KENYATTA UNIVERSITY BOMA CO-OPERATIVE SOCIETY LIMITED............2ND DEFENDANT
JUDGMENT
Plaint
By a Plaint dated 27/7/2009, the Plaintiff avers having entered into a sale agreement with the 1st Defendant on 22/5/1998 for the purchase of a plot to have been excised from L.R. No. 13136. Thereafter, the 1st Defendant incorporated the 2nd Defendant as a supervisory body to foresee and facilitate the development of the property for the different employees who also had purchased plots the same. Further the Plaintiff contended that the objective of the 2nd Defendant was to provide its members with living accommodation together with such ancilliary services as roads, drainage water and light together with other amenities at fair and reasonable prices.
The Plaintiff averred that upon incorporation, the 2nd Defendant purported to forcefully take over the entire suit property as its capital, forcing the 102 plot owners to become its members without their consent. The Plaintiff contends that she is not a member of the 2nd Defendant and neither did she authorize it to take over her plot or undertake any works on her behalf. Further, that without any authorization from herself, the 2nd Defendant has on several occasions employed strangers to carry on works at the suit property and thereafter demanded exorbitant payments which monies she has declined to pay.
It is the Plaintiff’s claim that she has demanded from the 1st Defendant to be allocated her acquired plot with no success. Additionally, that the 2nd Defendant has put up for sale her plot on the ground of alleged debt incurred as a result of management of the society and procuring infrastructure all of which was done without her authorization. The Plaintiff contends that the intended sale is illegal for being undertaken without due course to the supposed 2nd Defendant’s by-laws and in contravention of the spirit of the Co-operative Societies as envisaged in Cap 490, being the Cooperative Societies Act.

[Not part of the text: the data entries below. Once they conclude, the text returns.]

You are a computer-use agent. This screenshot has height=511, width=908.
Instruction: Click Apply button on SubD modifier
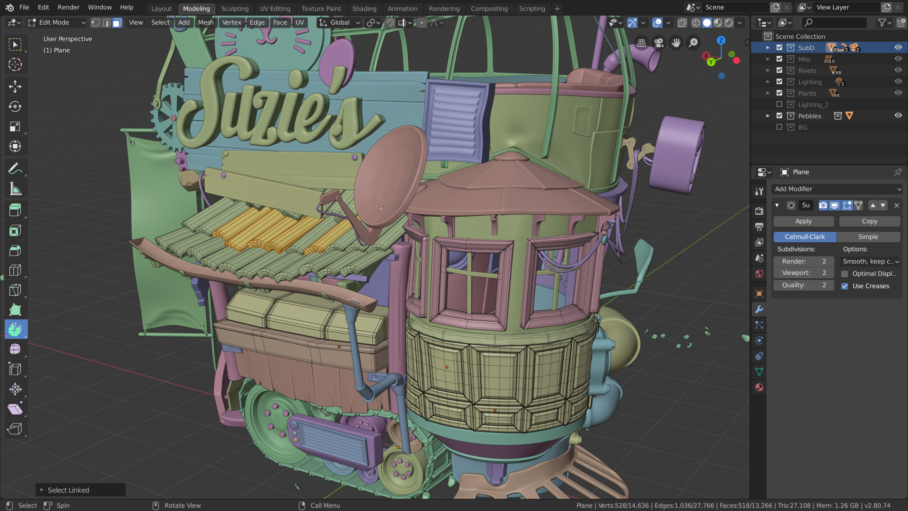click(x=803, y=221)
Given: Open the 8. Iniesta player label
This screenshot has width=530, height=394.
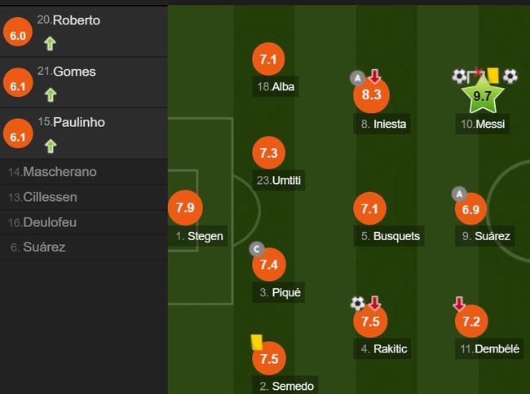Looking at the screenshot, I should (x=382, y=124).
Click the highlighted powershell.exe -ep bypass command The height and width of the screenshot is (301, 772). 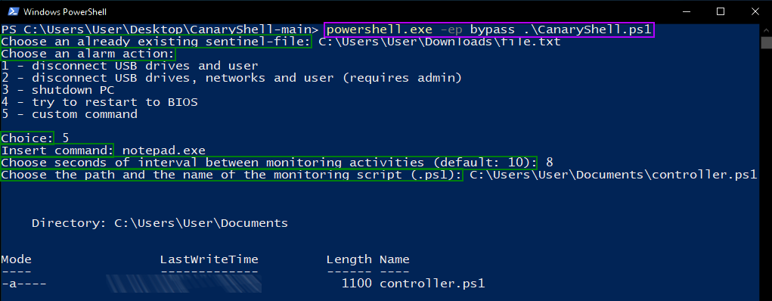(x=489, y=29)

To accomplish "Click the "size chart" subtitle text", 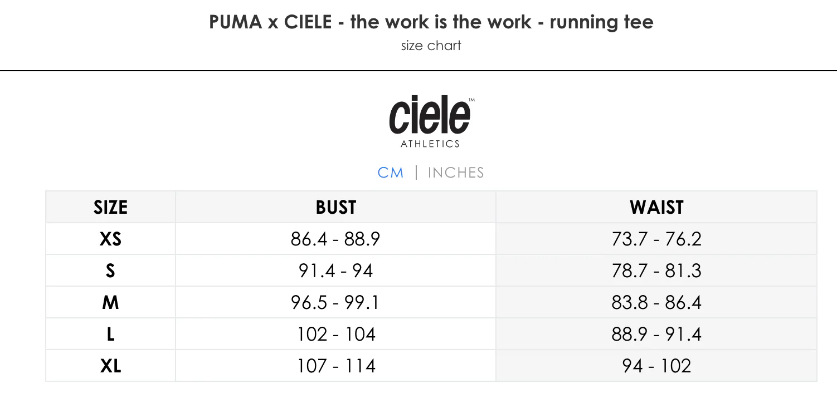I will [431, 46].
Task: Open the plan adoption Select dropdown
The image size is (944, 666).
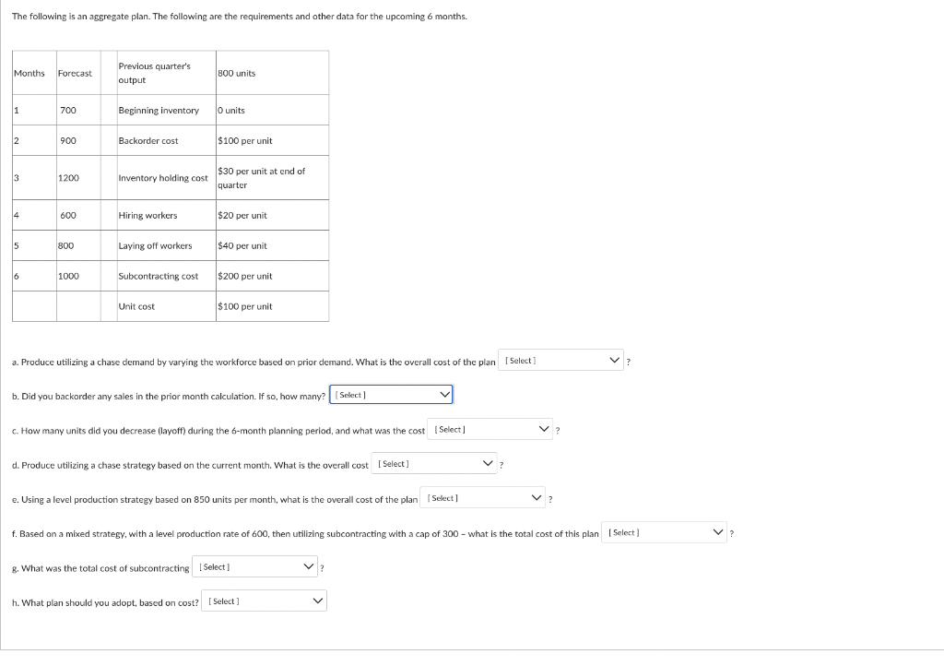Action: click(264, 601)
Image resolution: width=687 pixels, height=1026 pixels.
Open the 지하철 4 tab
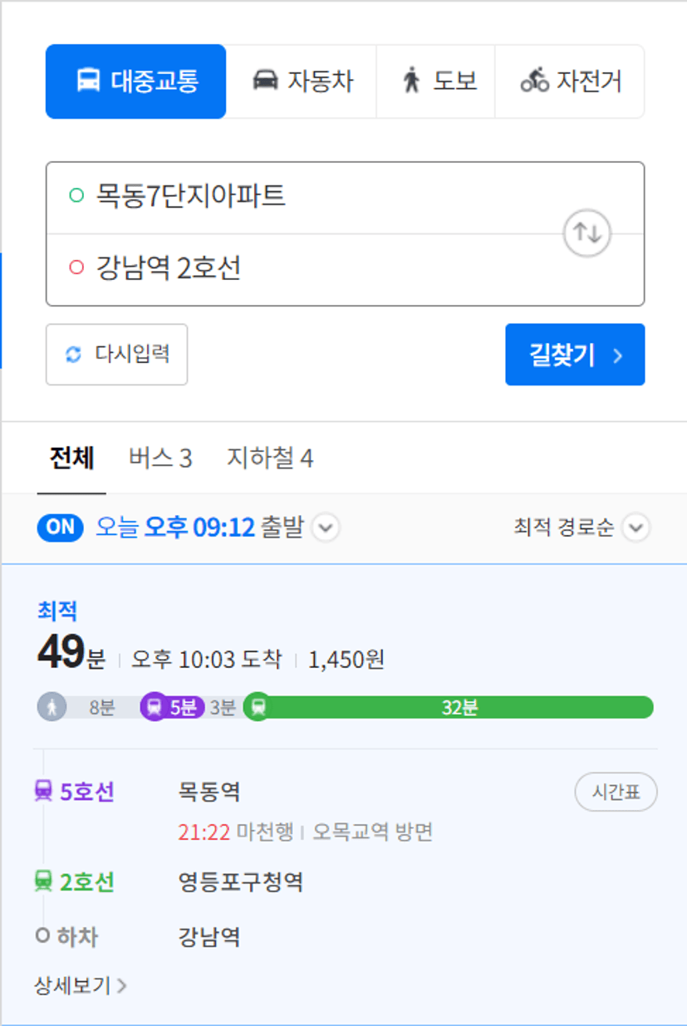(x=270, y=458)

Thus, the Plaintiff prayed that judgment be entered against the Defendants for:
An order of permanent injunction restraining the 1st and 2nd Defendants whether by themselves individually or jointly, their servants and/or agents or any of them from doing the following acts
Entering into any Sale Agreement, selling, transferring, disposing of, pledging, leasing, charging in any other manner howsoever alienating or dealing with that piece of land known as LR No. 13136, Nairobi.
Effecting any change whatsoever in the state, condition, ownership and occupation of the Plaintiff’s portion or any party thereof.
Interfering in any manner whatsoever in the Plaintiff’s interest in the suit property including the Plaintiff’s right of occupation and enjoyment of the suit property.
Allocation of the Plaintiff’s plot to the Plaintiff by the 1st Defendant
General Damages
Costs of the suit together with interests thereon at court’s rate.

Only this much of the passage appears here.